Speed and caution pull in opposite directions in every M&A transaction. An investor who moves too slowly loses the target; one who moves without legal preparation inherits undisclosed liabilities, blocked regulatory approvals, or a competition filing that halts closing. The Turkish market does not punish ambition, but it consistently punishes preparation gaps. This is precisely why experienced cross-border investors increasingly ask: who manages the legal coordination between commercial intent and Turkish regulatory reality? The answer shapes the outcome before the first term sheet is signed.
There is a structural truth that surprises many first-time buyers in Turkey: the riskiest moment in an acquisition is not the negotiation, it is the period between signing and closing. During that interval, undiscovered liabilities crystallize, regulatory filings become mandatory, and the target’s operational continuity depends entirely on transition planning. Sound legal architecture built before signing is what makes that interval manageable rather than dangerous.
⚖️ What Does an M&A Lawyer in Turkey Actually Do?
An M&A lawyer in Turkey coordinates the legal architecture of corporate transactions from initial structuring through post-closing integration. The role is not limited to contract drafting; it encompasses due diligence leadership, regulatory filing strategy, negotiation support, and risk mitigation at each transaction stage.

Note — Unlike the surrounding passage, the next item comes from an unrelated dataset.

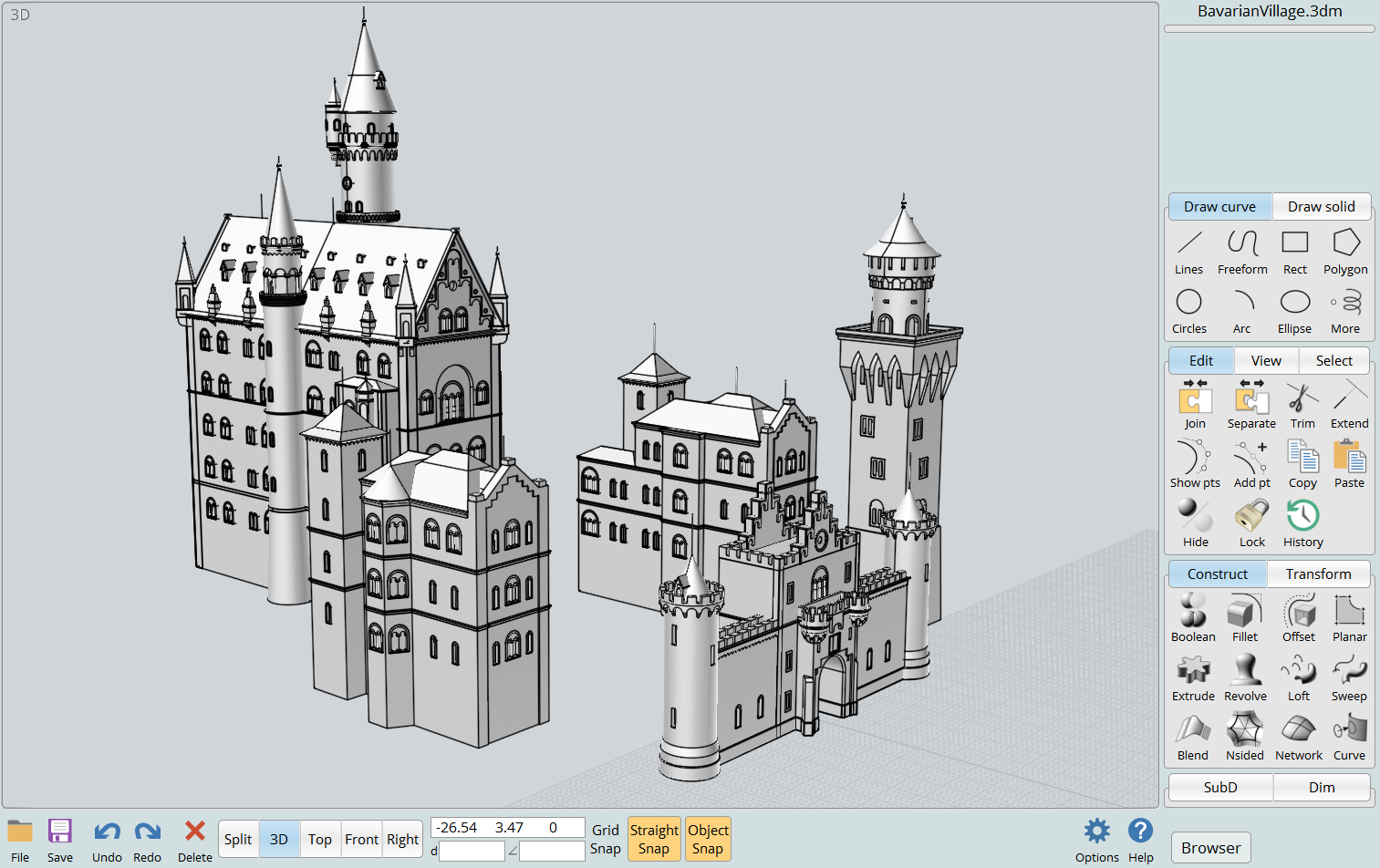Select the Freeform curve tool

click(x=1242, y=252)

In practice, this means the lawyer is simultaneously managing several parallel tracks. The legal due diligence team examines the target company’s corporate records, contractual obligations, litigation history, IP ownership, and employment structures. The regulatory track monitors whether the transaction triggers mandatory filings with the Turkish Competition Authority under Law No. 4054. The transaction documentation track produces the share purchase agreement, representations and warranties, conditions precedent, and closing mechanics. These tracks do not run sequentially; they run concurrently, and misalignment between them is one of the most common sources of transaction delay.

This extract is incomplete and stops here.